Distributed

Labs can be local, thematic, partner-led, or hosted by hubs while contributing to one shared learning field.

Governed

Public-interest work needs explicit roles, decision rights, provenance, accountability, and escalation paths.

Federated learning

Methods and evidence should move through the network without flattening local context.

Why governance matters

Collaboration programmes can become vague quickly. Without governance, a network may lose coherence, accountability, and trust. With too much centralisation, it may lose autonomy, local relevance, and creativity.

CCE Labs needs a middle path: enough governance to make the programme trustworthy, and enough distribution to let many contexts learn and contribute.

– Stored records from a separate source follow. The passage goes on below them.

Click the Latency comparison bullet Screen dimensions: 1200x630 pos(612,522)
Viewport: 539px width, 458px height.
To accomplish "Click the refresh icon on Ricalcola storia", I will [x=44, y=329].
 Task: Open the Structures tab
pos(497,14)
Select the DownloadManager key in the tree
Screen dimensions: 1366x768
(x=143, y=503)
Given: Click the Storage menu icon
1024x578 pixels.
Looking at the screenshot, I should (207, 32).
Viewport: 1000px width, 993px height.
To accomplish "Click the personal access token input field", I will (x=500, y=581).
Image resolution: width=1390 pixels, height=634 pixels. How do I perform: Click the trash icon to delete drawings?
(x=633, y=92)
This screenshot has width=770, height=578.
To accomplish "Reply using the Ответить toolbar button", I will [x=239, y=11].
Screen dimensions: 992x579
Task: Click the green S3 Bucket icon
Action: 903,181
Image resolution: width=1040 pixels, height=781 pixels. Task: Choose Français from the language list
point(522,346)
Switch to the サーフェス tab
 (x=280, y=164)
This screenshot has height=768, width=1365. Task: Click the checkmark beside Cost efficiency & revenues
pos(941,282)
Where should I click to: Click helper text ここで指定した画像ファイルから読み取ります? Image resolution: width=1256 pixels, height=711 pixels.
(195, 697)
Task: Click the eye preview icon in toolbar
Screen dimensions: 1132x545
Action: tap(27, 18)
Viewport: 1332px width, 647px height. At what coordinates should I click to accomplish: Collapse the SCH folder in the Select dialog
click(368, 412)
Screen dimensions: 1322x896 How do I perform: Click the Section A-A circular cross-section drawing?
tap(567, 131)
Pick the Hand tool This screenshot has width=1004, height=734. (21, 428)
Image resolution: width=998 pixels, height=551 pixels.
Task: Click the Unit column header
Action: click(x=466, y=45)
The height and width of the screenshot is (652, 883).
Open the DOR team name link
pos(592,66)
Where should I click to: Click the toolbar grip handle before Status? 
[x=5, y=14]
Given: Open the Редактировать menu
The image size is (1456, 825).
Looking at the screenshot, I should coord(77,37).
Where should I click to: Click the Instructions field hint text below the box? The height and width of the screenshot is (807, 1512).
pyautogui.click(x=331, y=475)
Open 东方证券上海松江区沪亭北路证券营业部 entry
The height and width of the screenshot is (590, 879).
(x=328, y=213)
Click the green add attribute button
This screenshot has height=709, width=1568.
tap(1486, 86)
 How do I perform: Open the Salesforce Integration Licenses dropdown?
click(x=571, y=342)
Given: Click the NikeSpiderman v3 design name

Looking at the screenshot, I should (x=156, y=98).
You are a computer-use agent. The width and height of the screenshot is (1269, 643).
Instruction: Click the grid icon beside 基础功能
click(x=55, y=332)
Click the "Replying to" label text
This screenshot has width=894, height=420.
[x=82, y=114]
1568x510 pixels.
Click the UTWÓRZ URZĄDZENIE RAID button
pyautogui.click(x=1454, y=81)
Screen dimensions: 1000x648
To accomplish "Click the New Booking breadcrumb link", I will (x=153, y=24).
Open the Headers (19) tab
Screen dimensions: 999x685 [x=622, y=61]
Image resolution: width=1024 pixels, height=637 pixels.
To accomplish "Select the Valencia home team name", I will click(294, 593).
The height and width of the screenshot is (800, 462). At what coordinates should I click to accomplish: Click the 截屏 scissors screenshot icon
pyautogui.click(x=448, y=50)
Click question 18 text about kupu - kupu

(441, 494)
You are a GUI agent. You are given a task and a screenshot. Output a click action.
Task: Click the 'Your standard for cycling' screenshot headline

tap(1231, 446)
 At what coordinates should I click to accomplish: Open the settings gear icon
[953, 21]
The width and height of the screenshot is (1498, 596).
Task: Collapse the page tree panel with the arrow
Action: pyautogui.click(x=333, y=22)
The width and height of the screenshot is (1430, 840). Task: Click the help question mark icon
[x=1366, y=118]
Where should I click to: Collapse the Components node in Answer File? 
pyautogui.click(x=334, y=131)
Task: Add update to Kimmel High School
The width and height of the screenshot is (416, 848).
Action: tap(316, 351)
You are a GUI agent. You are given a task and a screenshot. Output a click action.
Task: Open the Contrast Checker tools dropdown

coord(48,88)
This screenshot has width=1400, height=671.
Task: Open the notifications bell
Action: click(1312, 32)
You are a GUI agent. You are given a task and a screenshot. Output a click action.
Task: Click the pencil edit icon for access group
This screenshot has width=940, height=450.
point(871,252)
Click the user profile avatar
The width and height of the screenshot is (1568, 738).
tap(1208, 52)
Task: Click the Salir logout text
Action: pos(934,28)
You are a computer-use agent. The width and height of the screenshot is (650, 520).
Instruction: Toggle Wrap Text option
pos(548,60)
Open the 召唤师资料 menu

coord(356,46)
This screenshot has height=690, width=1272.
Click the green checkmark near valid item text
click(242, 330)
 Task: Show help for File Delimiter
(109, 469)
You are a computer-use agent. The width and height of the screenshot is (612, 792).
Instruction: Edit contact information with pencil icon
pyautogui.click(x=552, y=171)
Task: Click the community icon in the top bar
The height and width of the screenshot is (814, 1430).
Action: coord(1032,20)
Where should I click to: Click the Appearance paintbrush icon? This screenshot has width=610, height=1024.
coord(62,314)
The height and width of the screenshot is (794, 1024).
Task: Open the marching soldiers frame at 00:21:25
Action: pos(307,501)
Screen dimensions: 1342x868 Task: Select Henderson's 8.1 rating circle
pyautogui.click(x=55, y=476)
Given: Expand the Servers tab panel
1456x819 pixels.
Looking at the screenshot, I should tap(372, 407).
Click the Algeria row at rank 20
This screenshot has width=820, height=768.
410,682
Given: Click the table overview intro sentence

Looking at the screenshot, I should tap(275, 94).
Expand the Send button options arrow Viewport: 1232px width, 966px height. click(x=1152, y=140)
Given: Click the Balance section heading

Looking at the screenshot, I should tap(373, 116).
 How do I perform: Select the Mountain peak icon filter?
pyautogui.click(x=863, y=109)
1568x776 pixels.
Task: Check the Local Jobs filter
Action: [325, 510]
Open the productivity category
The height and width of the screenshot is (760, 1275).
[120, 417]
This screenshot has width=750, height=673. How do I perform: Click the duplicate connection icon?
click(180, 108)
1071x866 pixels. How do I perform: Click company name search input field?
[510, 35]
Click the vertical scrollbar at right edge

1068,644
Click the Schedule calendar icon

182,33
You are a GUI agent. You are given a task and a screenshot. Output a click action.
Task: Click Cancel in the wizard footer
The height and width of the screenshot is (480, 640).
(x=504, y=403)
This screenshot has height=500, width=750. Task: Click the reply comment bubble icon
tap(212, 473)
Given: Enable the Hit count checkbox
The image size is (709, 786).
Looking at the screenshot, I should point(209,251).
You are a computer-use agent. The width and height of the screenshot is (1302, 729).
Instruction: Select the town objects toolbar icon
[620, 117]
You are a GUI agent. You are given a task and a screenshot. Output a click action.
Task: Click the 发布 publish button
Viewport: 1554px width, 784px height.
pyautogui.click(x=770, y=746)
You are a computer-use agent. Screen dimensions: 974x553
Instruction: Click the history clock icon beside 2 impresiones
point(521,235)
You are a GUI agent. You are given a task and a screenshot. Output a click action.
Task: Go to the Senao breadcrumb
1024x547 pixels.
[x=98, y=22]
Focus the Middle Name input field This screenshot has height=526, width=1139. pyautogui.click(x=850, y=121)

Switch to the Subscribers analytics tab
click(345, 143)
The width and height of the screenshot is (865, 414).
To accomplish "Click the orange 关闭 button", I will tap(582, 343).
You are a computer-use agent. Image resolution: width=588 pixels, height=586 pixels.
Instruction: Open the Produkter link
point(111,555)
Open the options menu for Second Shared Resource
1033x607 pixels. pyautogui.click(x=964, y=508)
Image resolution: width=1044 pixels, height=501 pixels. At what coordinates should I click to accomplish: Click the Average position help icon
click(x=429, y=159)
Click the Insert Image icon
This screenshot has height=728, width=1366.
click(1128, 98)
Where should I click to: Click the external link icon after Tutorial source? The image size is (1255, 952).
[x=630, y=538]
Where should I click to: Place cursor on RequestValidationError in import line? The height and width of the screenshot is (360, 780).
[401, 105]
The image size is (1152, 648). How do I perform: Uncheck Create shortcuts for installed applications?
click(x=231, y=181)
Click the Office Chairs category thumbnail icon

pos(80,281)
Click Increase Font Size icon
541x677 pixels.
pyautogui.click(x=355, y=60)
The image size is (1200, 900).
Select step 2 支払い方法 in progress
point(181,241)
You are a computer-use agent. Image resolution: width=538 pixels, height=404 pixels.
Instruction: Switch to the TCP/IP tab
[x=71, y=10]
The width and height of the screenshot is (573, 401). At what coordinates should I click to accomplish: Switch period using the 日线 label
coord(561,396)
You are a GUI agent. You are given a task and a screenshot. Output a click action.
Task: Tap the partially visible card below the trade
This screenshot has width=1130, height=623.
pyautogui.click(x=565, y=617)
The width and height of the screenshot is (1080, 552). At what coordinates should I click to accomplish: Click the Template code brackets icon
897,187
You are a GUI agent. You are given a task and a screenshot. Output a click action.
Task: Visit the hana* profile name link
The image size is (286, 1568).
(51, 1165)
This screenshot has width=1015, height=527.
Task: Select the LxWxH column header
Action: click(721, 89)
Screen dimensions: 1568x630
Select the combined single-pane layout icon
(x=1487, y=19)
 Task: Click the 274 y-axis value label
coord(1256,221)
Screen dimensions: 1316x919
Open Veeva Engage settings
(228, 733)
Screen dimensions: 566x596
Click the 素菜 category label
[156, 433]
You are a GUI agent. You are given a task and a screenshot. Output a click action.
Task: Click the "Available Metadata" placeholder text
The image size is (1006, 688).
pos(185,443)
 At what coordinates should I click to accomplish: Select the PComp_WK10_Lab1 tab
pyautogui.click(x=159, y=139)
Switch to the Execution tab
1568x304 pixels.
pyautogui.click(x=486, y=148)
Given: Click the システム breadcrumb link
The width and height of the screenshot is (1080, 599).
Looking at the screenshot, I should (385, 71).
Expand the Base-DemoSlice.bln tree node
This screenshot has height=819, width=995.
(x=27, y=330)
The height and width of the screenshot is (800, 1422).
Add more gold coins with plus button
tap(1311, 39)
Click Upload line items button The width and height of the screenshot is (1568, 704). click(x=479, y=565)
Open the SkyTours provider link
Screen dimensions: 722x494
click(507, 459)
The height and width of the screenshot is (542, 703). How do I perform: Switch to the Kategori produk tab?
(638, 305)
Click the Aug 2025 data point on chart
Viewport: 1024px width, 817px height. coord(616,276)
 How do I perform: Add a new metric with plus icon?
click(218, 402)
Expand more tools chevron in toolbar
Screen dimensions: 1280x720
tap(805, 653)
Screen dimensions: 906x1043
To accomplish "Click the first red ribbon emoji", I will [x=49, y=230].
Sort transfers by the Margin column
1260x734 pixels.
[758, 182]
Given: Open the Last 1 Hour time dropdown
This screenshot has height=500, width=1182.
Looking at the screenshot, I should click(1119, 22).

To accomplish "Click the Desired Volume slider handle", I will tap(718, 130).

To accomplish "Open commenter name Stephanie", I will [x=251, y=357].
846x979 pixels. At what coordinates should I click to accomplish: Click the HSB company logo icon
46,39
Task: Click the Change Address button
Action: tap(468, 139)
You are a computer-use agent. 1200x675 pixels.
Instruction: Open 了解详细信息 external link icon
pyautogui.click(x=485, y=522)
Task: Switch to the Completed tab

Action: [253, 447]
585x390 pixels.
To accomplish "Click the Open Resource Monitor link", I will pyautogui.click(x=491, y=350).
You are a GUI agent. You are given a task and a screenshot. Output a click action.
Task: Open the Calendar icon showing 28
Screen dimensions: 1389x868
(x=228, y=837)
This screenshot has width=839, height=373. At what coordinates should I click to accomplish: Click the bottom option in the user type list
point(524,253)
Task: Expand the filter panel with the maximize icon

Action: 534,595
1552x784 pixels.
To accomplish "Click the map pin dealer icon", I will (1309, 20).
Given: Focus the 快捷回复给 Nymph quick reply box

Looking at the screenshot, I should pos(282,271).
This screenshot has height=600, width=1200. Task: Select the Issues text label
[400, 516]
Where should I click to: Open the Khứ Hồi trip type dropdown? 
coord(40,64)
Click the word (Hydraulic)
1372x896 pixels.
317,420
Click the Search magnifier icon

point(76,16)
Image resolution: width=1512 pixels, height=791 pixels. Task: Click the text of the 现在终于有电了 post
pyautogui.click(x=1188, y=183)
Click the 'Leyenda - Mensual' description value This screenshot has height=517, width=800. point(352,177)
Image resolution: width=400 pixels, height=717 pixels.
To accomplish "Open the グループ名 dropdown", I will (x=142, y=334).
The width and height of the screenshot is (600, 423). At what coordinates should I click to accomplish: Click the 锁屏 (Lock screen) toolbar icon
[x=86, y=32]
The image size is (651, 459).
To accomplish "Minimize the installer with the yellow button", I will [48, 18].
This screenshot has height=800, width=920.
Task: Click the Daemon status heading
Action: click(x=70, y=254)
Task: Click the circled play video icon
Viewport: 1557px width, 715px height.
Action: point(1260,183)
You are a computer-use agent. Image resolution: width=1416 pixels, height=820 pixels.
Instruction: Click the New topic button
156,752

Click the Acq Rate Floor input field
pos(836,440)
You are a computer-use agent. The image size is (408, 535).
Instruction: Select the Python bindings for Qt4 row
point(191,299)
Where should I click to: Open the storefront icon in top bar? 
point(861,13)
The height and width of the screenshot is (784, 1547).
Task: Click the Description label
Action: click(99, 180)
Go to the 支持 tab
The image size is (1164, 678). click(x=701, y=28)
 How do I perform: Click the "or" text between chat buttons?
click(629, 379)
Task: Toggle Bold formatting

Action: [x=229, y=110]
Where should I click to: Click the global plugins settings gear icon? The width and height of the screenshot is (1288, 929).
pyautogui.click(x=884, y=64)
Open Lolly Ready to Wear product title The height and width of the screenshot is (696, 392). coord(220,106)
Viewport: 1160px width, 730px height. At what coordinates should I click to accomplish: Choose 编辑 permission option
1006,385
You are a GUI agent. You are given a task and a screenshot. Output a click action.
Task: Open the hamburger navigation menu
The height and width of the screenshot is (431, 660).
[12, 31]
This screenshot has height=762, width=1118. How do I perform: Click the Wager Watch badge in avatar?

Governance responsibilities

The programme should make these responsibilities explicit:

  • who can start or host a Lab;
  • what minimum documentation a Lab must keep;
  • how participants give consent and understand expectations;
  • how methods are named, versioned, and retired;
  • how evidence is reviewed before publication;
  • how conflicts or harms are escalated;
  • how partners and funders are represented honestly;
  • how the foundation decides what it endorses.

Network learning

The network exists so learning can travel. A method tested in one Lab may help another Lab, but only if its context is clear. CCE Labs should avoid both extremes: locking methods into a rigid manual, or leaving every group to reinvent the work alone.

Role of Cocreate Earth Foundation

The foundation can steward the shared frame: public-interest purpose, publication discipline, governance standards, and partnership readiness. It should not need to own every Lab directly.

The stronger the governance layer, the easier it becomes for distributed Labs to act with autonomy while still contributing to a coherent programme.